Leni Stern


Leni Stern’s fourth album with bassist Mamadou Ba and percussionist Alioune Faye continues an unlikely winning streak for this fusion guitarist who’s created her own brand of music. If you love the wail of Youssou N’Dour and the jangle of Franco Luambo, but also have a soft spot for música popular brasileira, this multilingual, crisply produced, infectiously melodic and rhythmically percolating album is for you.

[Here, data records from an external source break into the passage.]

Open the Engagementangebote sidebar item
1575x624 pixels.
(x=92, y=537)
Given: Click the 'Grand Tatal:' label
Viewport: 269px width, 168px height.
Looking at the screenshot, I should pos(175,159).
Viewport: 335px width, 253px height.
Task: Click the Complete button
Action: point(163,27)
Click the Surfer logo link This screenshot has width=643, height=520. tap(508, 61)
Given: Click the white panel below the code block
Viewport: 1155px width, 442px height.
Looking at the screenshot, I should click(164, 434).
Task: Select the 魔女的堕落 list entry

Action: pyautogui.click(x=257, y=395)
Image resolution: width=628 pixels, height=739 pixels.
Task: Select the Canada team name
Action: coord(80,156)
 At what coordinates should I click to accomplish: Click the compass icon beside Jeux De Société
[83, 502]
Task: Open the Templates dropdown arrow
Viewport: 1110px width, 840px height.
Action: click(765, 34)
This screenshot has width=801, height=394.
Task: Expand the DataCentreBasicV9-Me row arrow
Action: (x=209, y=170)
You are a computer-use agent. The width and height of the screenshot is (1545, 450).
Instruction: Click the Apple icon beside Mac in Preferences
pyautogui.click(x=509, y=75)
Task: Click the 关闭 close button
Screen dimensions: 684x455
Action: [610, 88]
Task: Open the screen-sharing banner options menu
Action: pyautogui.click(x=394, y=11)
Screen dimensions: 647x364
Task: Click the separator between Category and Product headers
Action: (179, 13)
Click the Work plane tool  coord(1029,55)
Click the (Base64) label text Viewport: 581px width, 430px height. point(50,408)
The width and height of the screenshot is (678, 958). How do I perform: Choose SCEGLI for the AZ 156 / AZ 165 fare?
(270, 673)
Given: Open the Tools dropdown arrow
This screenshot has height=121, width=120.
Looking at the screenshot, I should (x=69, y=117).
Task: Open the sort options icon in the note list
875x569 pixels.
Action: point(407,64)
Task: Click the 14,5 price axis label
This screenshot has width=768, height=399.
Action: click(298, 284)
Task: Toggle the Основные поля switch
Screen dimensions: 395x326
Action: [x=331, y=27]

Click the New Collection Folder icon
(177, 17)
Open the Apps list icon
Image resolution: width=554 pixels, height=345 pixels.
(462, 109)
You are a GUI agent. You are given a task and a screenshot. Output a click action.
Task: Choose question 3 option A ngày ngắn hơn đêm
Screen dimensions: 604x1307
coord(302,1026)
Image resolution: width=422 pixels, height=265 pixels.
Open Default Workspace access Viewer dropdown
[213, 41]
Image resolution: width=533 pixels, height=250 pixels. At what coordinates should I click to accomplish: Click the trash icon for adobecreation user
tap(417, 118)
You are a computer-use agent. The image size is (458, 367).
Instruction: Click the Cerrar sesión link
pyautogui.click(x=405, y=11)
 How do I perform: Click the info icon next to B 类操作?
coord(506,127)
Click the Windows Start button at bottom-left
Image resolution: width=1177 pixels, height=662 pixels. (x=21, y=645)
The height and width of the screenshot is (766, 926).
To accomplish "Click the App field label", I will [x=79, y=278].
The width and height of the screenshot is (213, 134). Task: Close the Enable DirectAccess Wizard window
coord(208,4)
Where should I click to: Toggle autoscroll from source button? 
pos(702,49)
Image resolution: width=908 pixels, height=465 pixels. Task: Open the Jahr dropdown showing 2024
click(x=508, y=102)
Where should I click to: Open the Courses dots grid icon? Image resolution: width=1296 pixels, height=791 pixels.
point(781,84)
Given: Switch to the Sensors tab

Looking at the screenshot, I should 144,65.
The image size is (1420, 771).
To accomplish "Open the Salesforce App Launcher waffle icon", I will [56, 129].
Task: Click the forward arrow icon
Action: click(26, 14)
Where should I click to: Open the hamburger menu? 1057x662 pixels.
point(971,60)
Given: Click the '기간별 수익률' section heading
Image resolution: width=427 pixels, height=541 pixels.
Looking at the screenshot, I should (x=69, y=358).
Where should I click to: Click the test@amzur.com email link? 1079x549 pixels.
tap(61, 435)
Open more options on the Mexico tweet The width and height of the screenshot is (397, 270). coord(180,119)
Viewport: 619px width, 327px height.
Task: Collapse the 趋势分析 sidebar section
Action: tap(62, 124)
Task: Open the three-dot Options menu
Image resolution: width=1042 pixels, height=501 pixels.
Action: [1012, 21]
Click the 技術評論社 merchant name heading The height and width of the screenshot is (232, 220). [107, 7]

Particularly fetching is the ballad featuring thumb piano, “Chartwell”—named for Thomas Mapfumo’s longtime mbira player, Chartwell Dutiro—on which Stern sings wordlessly and plays guitar with lyrical joy. “Habib” is also a standout, with composer Ba contributing a Jaco-like electric bass solo and Stern’s husband Mike soaring lyrically on reverbed guitar. On this track and others, the band creates tension with polymetric lines that are as tricky as the overall production is spare, a unique combination that gives Stern’s albums their unique flavor. You can taste it right from the start, as the hefty “Lambar” roars in like Weather Report in a poppish mood.

“Serrer” hits hard, too, with burbling keys and slapping percussion, while Nigerian jùjú music inspires the dark feel of “Miu.” Stern turns tender on the elegiac “Amadeus” and the gorgeously falling melody of “Zamba 264,” one of two tunes by keyboardist Leo Genovese; his other contribution being the deliciously sinuous “Japalema.” Genovese, a frequent Stern collaborator, is a highlight throughout, on both acoustic and electric.

At just under 39 minutes, 4 is a short trip, but it covers a crazy quilt of musical and linguistic territory.